На московских гастролях труппе явно не хватило времени обжить Новую сцену Большого театра: монументальные постройки, колоритно изображенные на тряпках, колыхались на ветру от резвых пробегов крестьянских детей, танцовщики время от времени врезались в детали домашнего интерьера. Но балерины Евгения Образцова и Олеся Новикова (они по очереди блестяще исполнили заглавную партию), Екатерина Осмолкина (единственная на два состава Джаннина) и бесспорный герой нынешних гастролей Леонид Сарафанов (Маттео) станцевали “Ундину” с тем упоением, что заставит проходной спектакль впечататься в память. Хотя в шедевр спектакль Лакотта они, конечно, не превратили.

Не преподнес шедевров и вечер современного балета: молодым хореографам гораздо легче придумать красивую концепцию, чем обеспечить ее внятной хореографией. Среди участников программы “Новые имена” эта проблема особенно болезненно ощущалась у Алексея Мирошниченко. Его хореография в балете “В сторону “Лебедя” совершенно скрылась за достижениями сотрудников: за музыкой Леонида Десятникова, дизайном Филиппа Донцова (он воспроизвел товарный штрих-код во весь простор сцены, а на конечности запаянной в черное трико пары танцовщиков прикрепил авиационные багажные бирки), за фортепианными партиями Алексея Гориболя и Полины Осетинской и изумительно точными танцами Олеси Новиковой и Александра Сергеева.

Гораздо большую изощренность в соединении pas и композиции балета проявил Никита Дмитриевский, удачно стилизовавший эпоху рококо и современность. Однако заподозрить, что его спектакль имеет сюжет и в его основу положен “Мещанин во дворянстве”, можно только благодаря названию.

Успешнее всего справился с задачей Ноа Гелбер.
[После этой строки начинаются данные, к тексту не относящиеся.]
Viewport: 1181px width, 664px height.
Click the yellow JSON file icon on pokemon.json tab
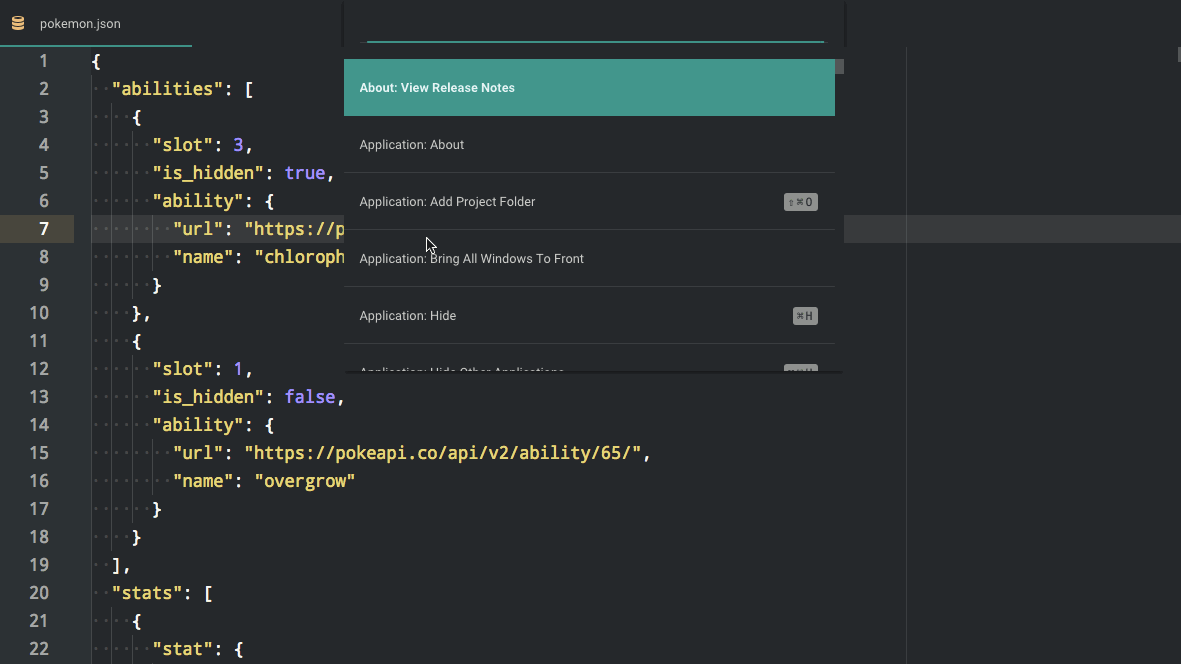[x=17, y=22]

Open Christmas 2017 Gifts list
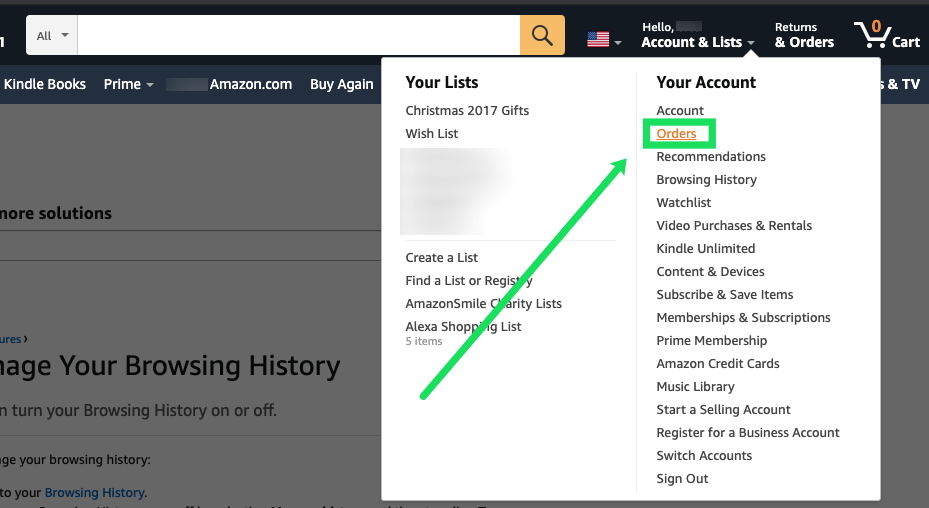[x=467, y=110]
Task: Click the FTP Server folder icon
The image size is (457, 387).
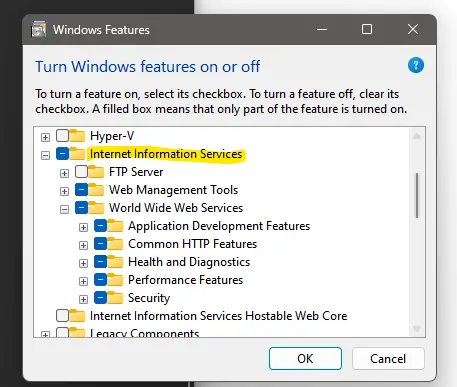Action: click(x=96, y=172)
Молодой американец возник в Мариинском театре как ассистент Уильяма Форсайта, но в собственной постановке “Шинели” по Гоголю” он неожиданно проявил себя адептом советских балетных древностей: в его спектакле, как в прописях, внятно воспроизведены требования профессиональной каллиграфии – хорошо подобрана музыка (малоизвестные киноработы Шостаковича), драматургия ясна, образы обозначены, исполнители им соответствуют.
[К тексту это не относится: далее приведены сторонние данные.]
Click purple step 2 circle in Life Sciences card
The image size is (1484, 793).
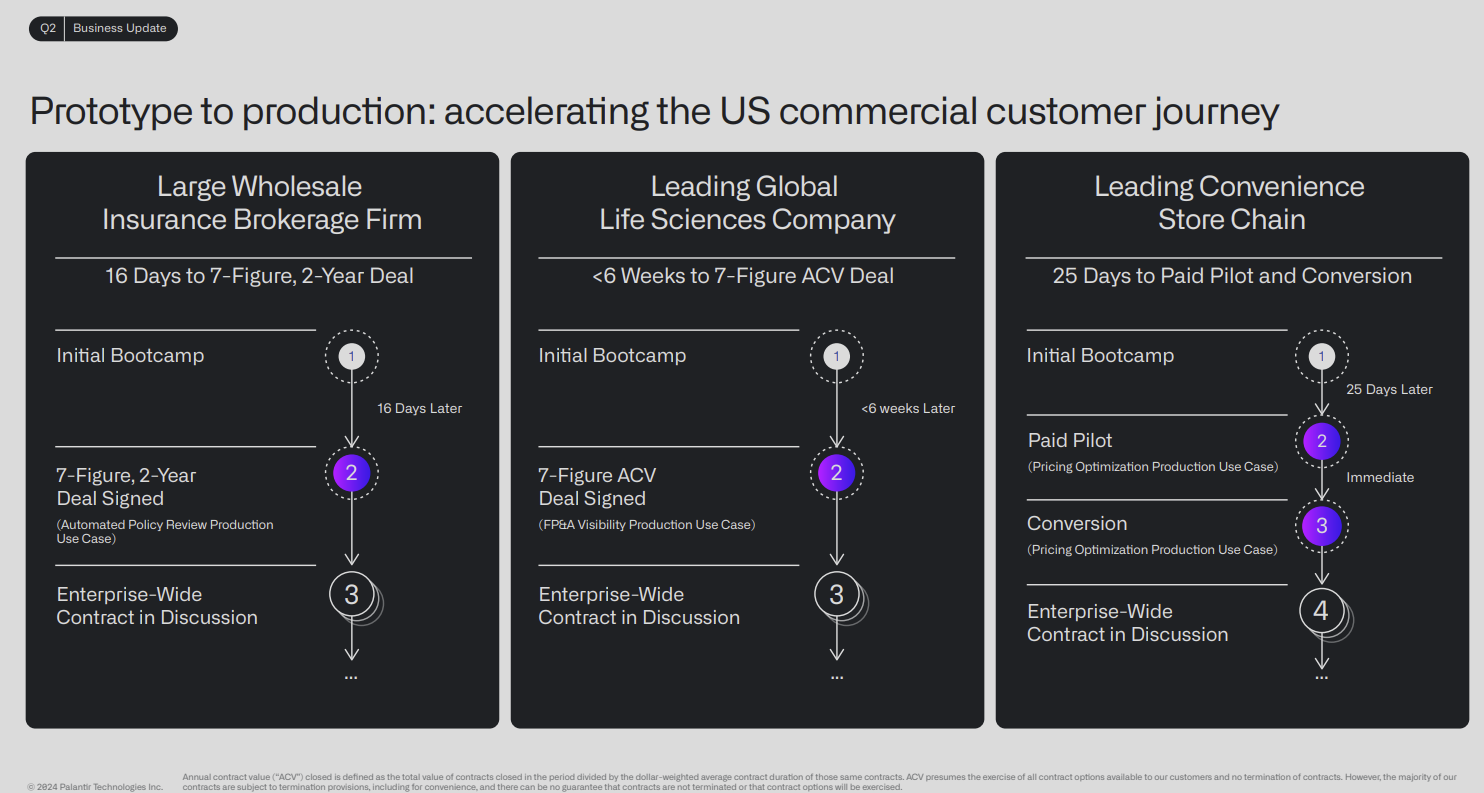pos(836,474)
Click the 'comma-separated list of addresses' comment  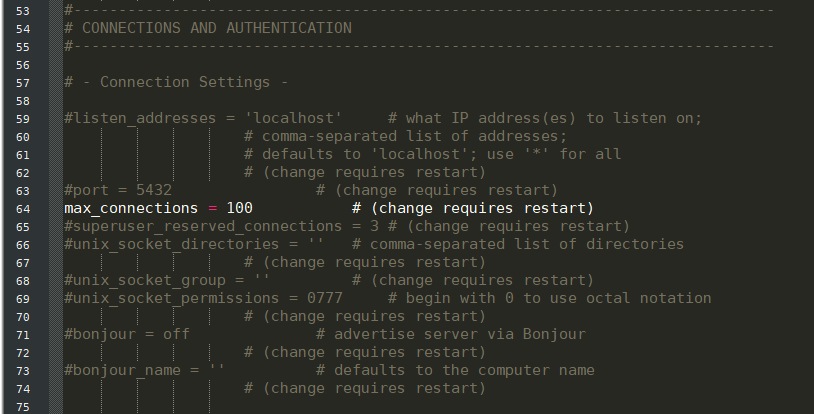click(405, 136)
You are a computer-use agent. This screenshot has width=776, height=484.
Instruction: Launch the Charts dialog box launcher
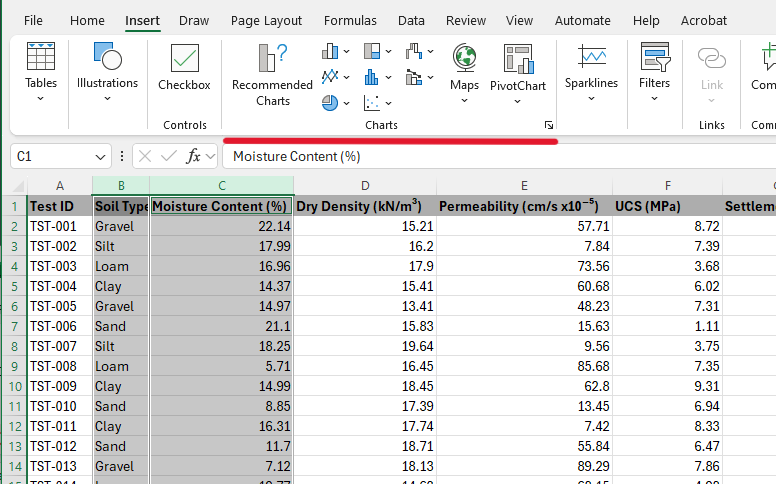(548, 125)
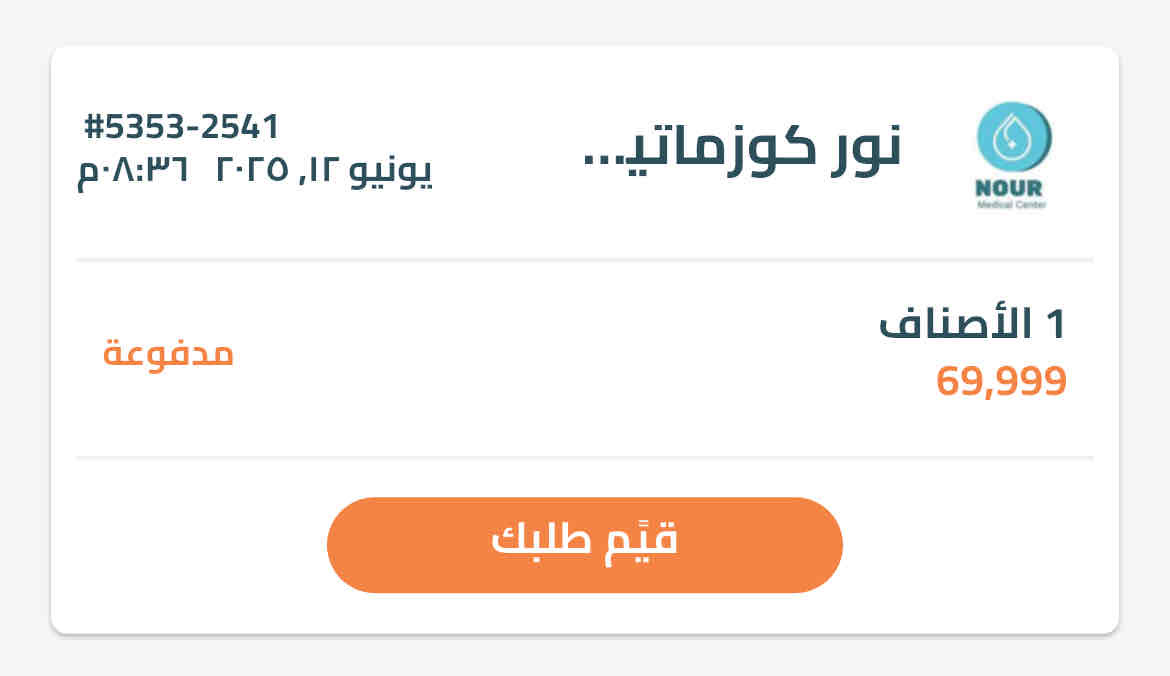Screen dimensions: 1170x676
Task: Click the مدفوعة paid status label
Action: [168, 353]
Тем не менее на уровень Национального театрального фестиваля балет Ноа Гелбера (он единственный из программы “Новые имена” выдвинут именно в конкурсную программу “Золотой маски”), как и “Ундину” Пьера Лакотта, выводят не столько достоинства постановок, сколько талант исполнителей. Им удается тщательно воспроизводить как скороговорку мелких pas старинной французской школы, так и головоломные поддержки Дмитриевского или пластические теловывороты Гелбера.

Танцовщики Мариинского театра – та коллективная звезда, которая гарантирует высочайший уровень спектаклей, несмотря ни на какие обстоятельства.